_Problem requirements:_ Every line below between the line holding "This screenshot has height=544, width=640." and the line holding "Select the Domain", inclusive, should be repeated exactly, and all other lines omitted.

Source data
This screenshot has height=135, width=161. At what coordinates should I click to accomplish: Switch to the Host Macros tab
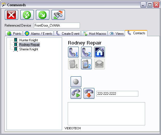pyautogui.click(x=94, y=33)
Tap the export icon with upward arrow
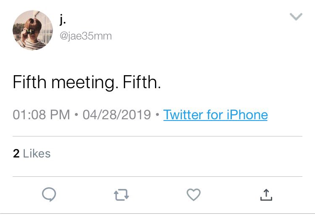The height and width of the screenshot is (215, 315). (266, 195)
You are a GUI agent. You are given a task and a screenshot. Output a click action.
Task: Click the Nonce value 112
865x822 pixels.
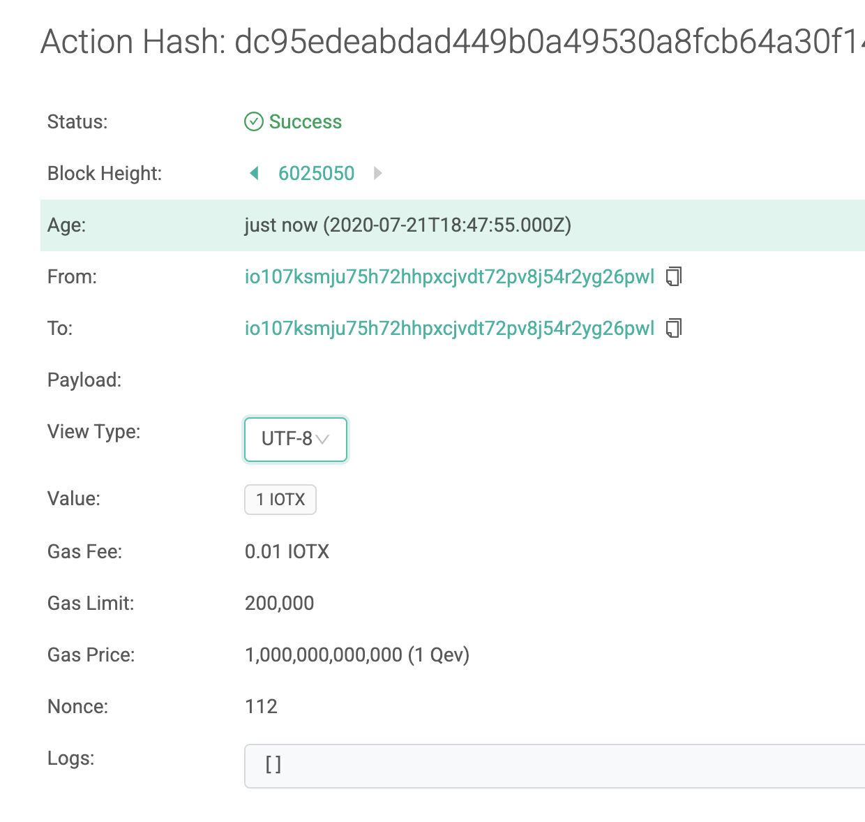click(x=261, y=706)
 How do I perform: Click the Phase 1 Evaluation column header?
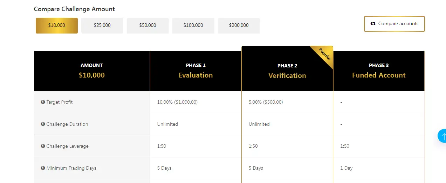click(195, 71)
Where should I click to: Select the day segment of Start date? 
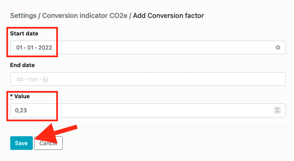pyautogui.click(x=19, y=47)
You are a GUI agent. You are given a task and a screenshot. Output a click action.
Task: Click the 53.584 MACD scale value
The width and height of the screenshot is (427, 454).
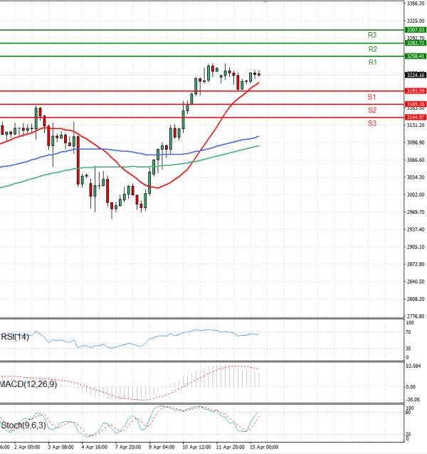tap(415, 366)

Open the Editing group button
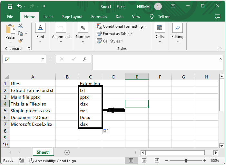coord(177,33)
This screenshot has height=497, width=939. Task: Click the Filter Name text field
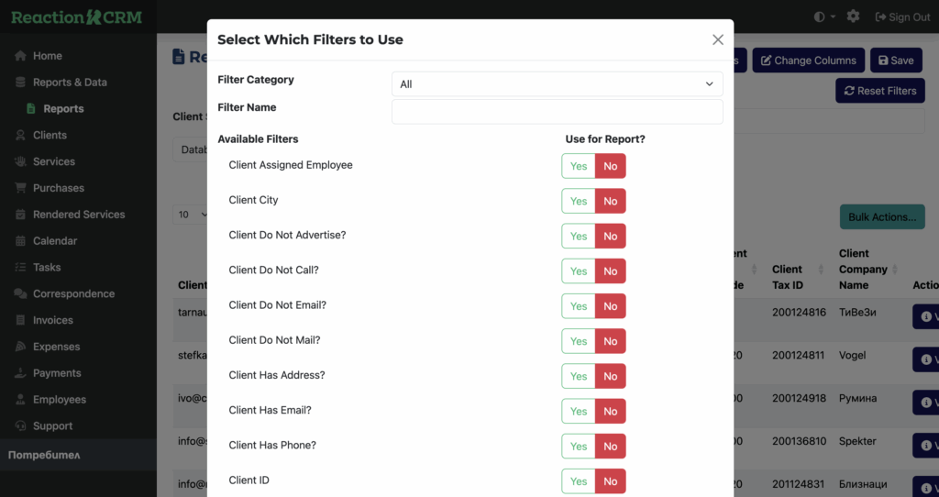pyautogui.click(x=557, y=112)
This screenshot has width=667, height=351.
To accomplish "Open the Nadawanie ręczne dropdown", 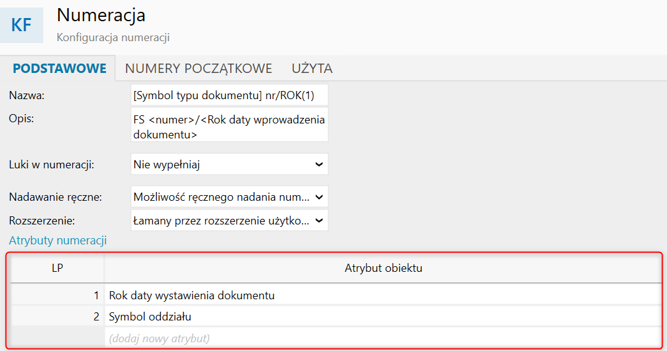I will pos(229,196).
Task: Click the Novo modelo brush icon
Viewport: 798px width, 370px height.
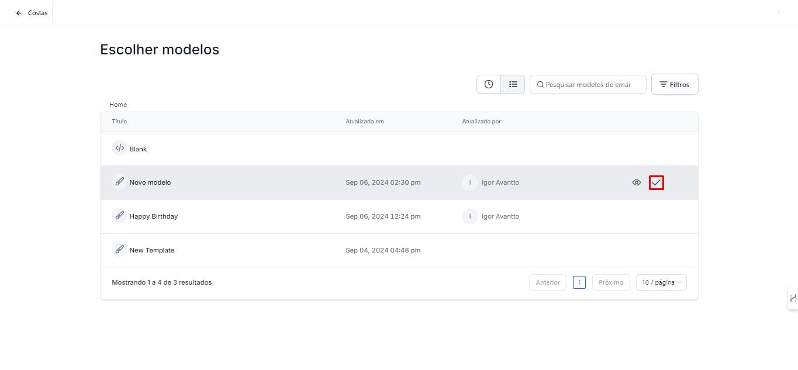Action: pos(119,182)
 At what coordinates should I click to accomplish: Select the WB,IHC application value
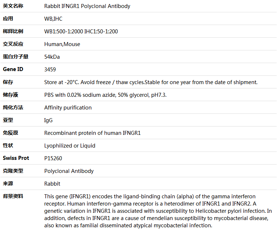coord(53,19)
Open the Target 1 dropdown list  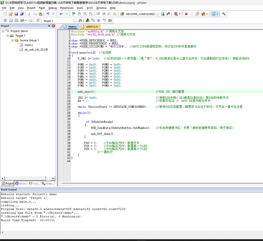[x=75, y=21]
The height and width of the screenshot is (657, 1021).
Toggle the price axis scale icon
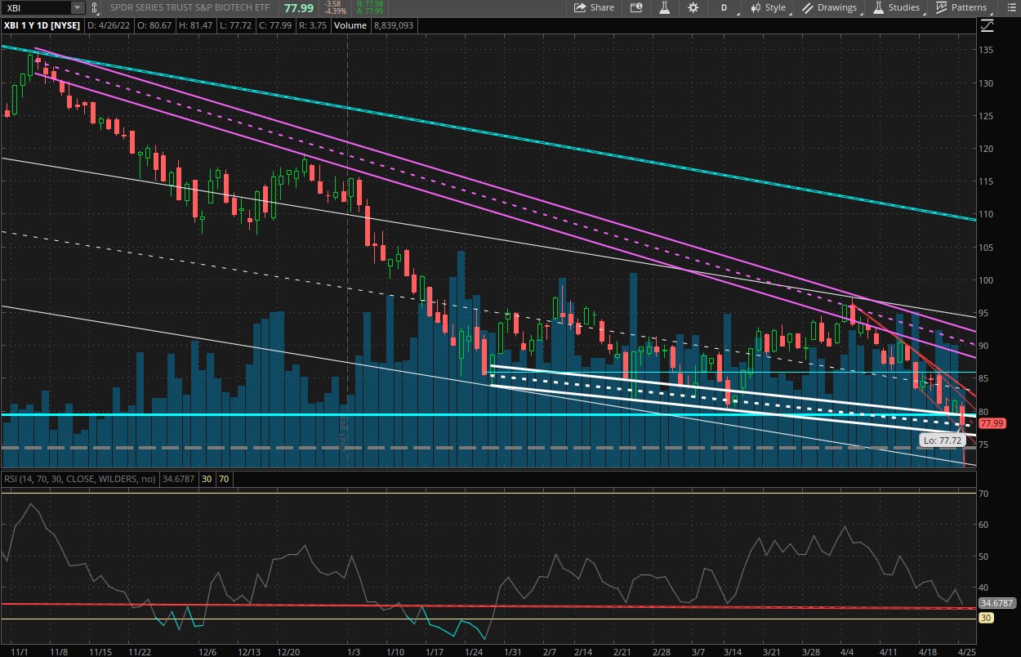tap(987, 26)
* * *
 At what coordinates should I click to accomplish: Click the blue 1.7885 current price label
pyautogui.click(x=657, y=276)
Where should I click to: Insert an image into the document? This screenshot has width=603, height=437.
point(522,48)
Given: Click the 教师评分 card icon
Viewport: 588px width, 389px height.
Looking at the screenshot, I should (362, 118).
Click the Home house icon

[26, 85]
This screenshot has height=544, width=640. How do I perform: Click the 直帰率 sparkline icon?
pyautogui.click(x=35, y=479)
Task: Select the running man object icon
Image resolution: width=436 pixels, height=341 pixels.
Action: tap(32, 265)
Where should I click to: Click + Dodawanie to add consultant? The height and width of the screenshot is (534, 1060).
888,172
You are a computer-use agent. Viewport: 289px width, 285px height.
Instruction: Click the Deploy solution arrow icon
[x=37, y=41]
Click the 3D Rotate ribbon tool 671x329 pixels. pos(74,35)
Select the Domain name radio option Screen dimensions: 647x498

_Answer for the task:_
This screenshot has height=544, width=640. How do I perform: Click the 直帰率 sparkline icon?
pyautogui.click(x=35, y=479)
Task: Select the running man object icon
Image resolution: width=436 pixels, height=341 pixels.
Action: tap(32, 265)
Where should I click to: Click + Dodawanie to add consultant? The height and width of the screenshot is (534, 1060).
888,172
You are a computer-use agent. Viewport: 289px width, 285px height.
Instruction: Click the Deploy solution arrow icon
[x=37, y=41]
Click the 3D Rotate ribbon tool 671x329 pixels. pos(74,35)
Select the Domain name radio option Screen dimensions: 647x498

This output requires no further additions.